----- SOURCE EXTRACT

Double mutant COVID-19 strain emerges in California – New York Post

A new “double mutant” variant of the coronavirus has been discovered in California, with scientists worrying the strain could be more infectious.

The Stanford Clinical Virology Lab identified and confirmed one case of the variant — which first emerged in India — in the Bay Area, Stanford Health Care spokesperson Lisa Kim told the San Francisco Chronicle Sunday.

Seven other presumptive cases are also being screened by Stanford.

The emerging strain is called the “double mutant” because it carries two mutations in the virus that helps it latch onto cells, the news outlet reported.

The “double mutant” variant has been found in 20 percent of cases sequenced from India’s hard-hit state of Maharashtra, where coronavirus cases have surged more than 50 percent in the past week, noted Dr. Peter Chin-Hong, an infectious disease expert at the University of California, San Francisco.

Doctors intubating a COVID-19 patient.
A new strain of COVID-19 has been found in California.
REUTERS

It is not yet known whether this new COVID-19 variant is more infectious or resistant to the coronavirus vaccine, but Chin-Hong said it “makes sense” that it could be more transmissible.

“It also makes sense that it will be more transmissible from a biological perspective as the two mutations act at the receptor-binding domain of the virus, but there have been no official transmission studies to date,” he told the San Francisco Chronicle.

One of the variant’s mutations is similar to one found on the coronavirus variants first detected in Brazil and South Africa, and the other mutation is also found in a variant first detected in California, Chin-Hong added.

Patients wait in line to get vaccinated against COVID-19.
The variant, originally identified in India, carries two mutations in the virus that help it latch onto cells.
EPA

“This Indian variant contains two mutations in the same virus for the first time, previously seen on separate variants,” the scientist said.

“Since we know that the domain affected is the part that the virus uses to enter the body, and that the California variant is already potentially more resistant to some vaccine antibodies, it seems to reason that there is a chance that the Indian variant may do that too,” he explained.

----------
----- DATA

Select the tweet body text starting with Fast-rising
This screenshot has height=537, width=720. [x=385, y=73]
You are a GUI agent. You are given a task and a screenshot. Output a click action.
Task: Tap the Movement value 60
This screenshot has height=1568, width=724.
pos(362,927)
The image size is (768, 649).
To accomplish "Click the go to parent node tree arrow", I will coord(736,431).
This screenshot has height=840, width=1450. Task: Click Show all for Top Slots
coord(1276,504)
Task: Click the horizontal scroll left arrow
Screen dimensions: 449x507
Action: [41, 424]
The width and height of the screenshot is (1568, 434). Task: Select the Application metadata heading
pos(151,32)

----------
----- DATA

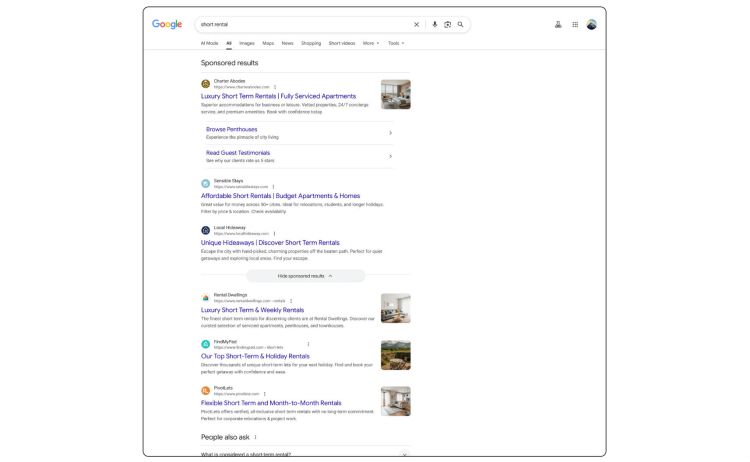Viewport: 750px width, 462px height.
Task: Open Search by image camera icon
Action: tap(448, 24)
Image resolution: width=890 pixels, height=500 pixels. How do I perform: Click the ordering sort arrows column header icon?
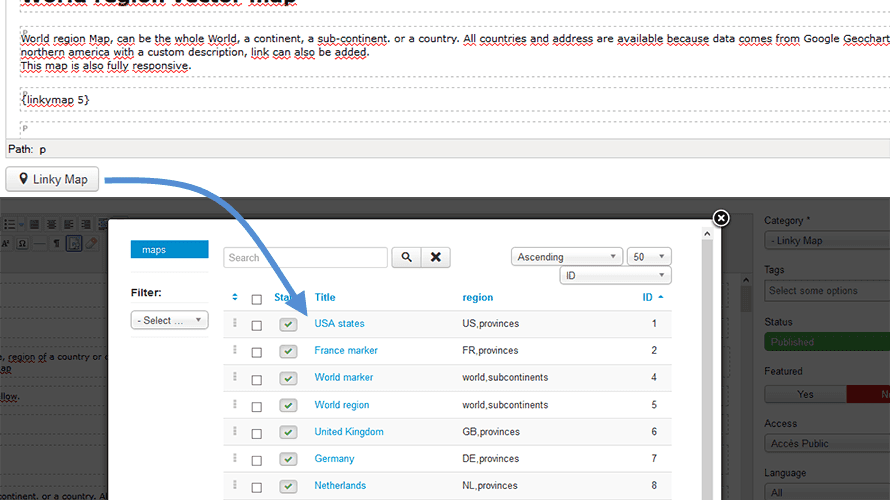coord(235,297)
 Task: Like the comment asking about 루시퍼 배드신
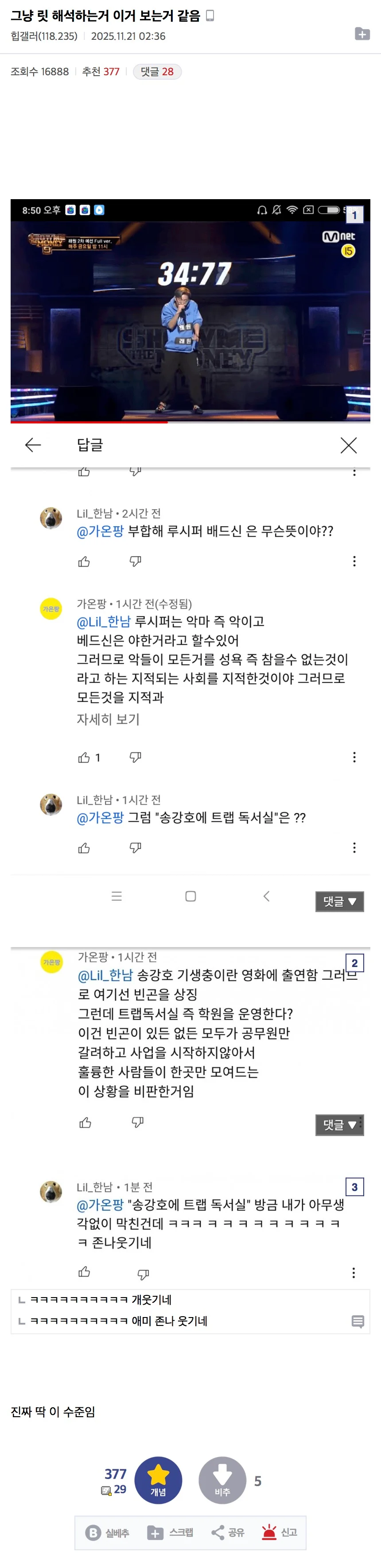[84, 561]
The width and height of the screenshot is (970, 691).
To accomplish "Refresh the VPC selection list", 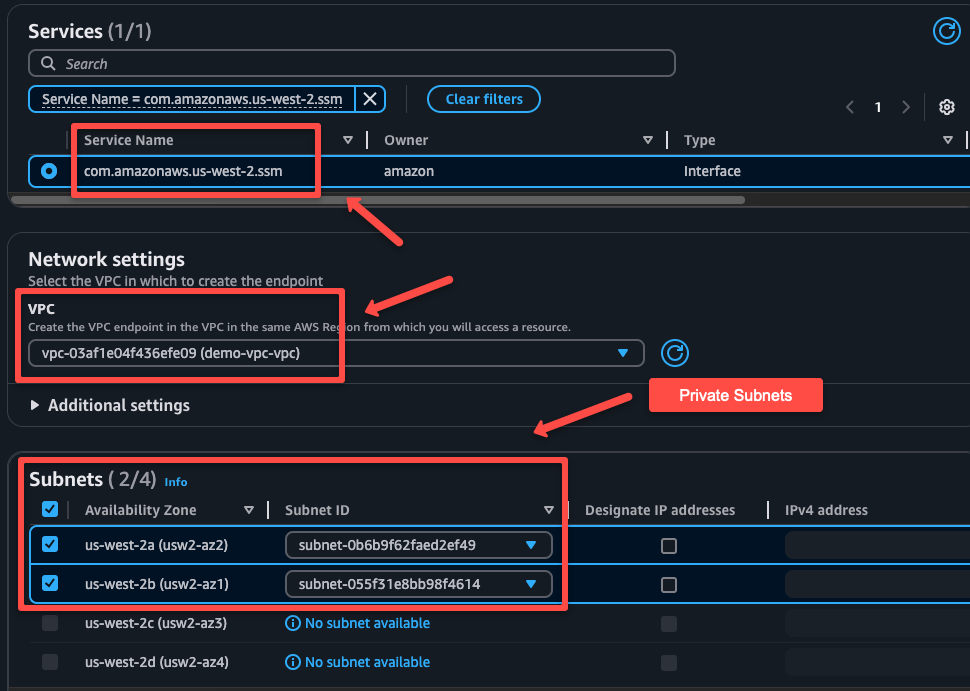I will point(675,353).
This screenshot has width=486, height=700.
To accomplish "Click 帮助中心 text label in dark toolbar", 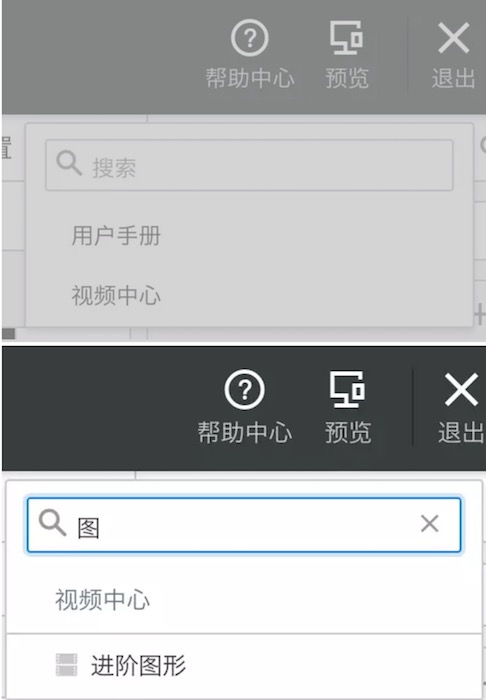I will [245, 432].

----------

ABOUT THIS EXERCISE:
For each statement below, say yes or no to whether it agrees with the article on the "double mutant" COVID-19 variant, and quote the article's deciding words. (a) The Stanford Clinical Virology Lab confirmed one case of the variant in the Bay Area. (b) The article says the variant has been shown to resist the coronavirus vaccine. (c) The variant was found in 50 percent of cases sequenced from Maharashtra.

YOUR SOLUTION:
(a) Yes: "The Stanford Clinical Virology Lab identified and confirmed one case of the variant — which first emerged in India — in the Bay Area"
(b) No: "It is not yet known whether this new COVID-19 variant is more infectious or resistant to the coronavirus vaccine"
(c) No: "found in 20 percent of cases sequenced from India’s hard-hit state of Maharashtra"